(Task directions): Please copy out each line of the entries in which "label" appears.

#####

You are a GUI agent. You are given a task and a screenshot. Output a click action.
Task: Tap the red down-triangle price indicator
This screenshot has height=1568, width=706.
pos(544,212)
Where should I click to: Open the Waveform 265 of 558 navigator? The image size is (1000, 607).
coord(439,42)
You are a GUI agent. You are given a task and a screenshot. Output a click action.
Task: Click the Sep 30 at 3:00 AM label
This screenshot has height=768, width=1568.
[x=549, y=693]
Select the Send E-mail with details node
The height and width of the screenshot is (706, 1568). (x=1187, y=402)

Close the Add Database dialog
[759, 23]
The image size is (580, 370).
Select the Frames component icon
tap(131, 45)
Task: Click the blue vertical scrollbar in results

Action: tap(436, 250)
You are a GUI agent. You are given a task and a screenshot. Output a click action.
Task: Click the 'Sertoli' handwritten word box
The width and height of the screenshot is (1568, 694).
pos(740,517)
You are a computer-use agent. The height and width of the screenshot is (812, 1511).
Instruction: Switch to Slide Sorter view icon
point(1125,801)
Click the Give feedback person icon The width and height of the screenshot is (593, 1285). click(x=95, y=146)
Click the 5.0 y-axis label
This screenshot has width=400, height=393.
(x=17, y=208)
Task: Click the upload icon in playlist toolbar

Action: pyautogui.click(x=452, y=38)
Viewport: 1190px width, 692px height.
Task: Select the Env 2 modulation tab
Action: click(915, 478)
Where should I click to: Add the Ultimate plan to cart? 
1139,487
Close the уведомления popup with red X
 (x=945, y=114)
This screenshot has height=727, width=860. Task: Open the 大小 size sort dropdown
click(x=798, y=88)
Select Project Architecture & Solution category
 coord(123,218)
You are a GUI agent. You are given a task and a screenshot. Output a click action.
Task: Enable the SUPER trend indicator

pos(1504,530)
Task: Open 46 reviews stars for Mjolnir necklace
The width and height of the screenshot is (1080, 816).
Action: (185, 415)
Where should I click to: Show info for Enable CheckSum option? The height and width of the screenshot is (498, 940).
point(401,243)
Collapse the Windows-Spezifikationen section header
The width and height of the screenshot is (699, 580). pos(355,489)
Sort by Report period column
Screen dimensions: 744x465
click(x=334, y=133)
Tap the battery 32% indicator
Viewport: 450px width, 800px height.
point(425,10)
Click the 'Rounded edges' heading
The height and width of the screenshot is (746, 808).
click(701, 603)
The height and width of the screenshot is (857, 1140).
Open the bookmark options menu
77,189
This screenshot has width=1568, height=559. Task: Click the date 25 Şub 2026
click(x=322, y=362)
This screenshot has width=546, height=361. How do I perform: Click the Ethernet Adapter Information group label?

#####

(Reply to the exercise):
Task: Click the Sep 30 at 3:00 AM label
Click the 5.0 y-axis label
This screenshot has width=546, height=361. How do I perform: Click the Ethernet Adapter Information group label?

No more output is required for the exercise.